The paper presents a process to elaborate models of measuring intellectual capital, that is valid with financial data and other types of information. The value of intellectual capital calculated is conditioned by the number and the quality of variables used in the model. In this sense, the criticism of Goebel (2015) [9] about the estimation of the components of intellectual capital is not solved.

This model is applied to a set of European companies, which reinforces the robustness of the work, by referring to a representative set of European public companies. The results show that the indicators established to evaluate the intellectual capital of European companies, meet all the requirements imposed by the previous assumptions. In consequence, they can be accepted as indicators of intellectual capital, justifying models based on inputs or investments, as potential indicators of intellectual capital [11,14,27,48].

The results show, first, that intangible assets can be considered a good indicator of the stock of the intellectual capital of the company. Second, results show that investments in human capital, structural capital, and relational capital increase the intellectual capital of the company [11,14,27,48]. Most important in the generation of intellectual capital is the investment in human capital.
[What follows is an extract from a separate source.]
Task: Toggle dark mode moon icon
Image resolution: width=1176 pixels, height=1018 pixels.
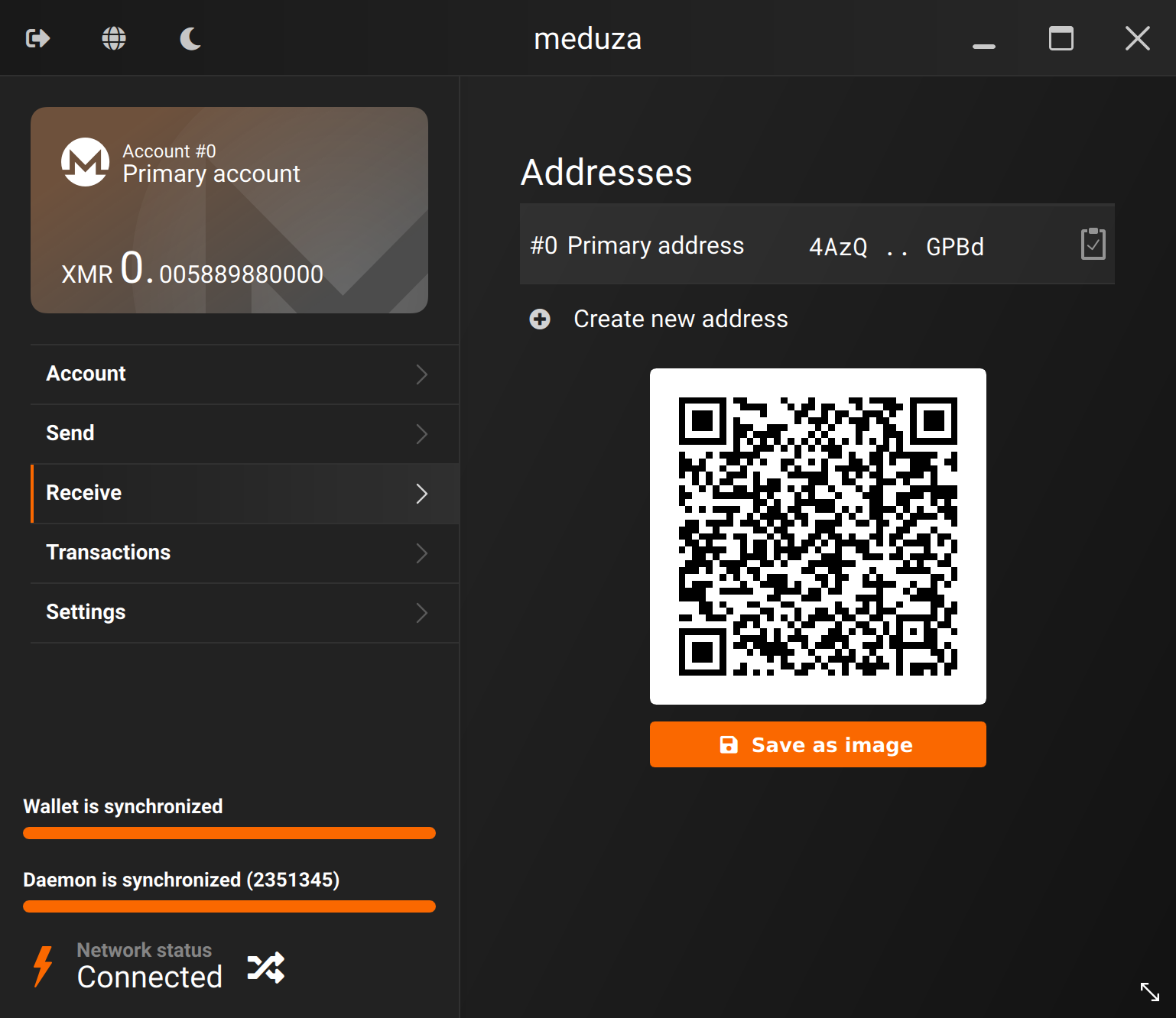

This paper presents several findings that suggest practical implications for two types of agents. On the one hand, for academics, specialists in accounting, and intellectual capital analysts, it is suggested that intangible assets are a potential indicator of the stock of intellectual capital, although, as it is an accounting concept, its use is limited. The findings suggest a measure of intellectual capital that can serve as an indicator to compare companies, and as a way to discover the existing intellectual capital in enterprises, given the need for this to be disclosed [10,37,39,90].

Besides, according to previous literature [11,13,53], the model indicates the impact of intellectual capital on value generation, suggesting an instrument to manage intangible assets [32].

On the other hand, there are several implications for advisors and managers of companies. Investments in intellectual capital are important, but the key investments relate to human resources and human capital. This suggests that training policies, hiring well-trained human resource management, and the overall adequacy of the capabilities of these resources to the company strategy, will be essential value generators in the present circumstances [9194].

This paper presents some issues that may limit its generalization to other settings. For example, the indicators of intellectual capital are limited by the available information. Future research could use other indicators of interest, which were not introduced, to generalize the results. Finally, the data are limited to the European economy, so the generalization of this model to other economies should be done carefully.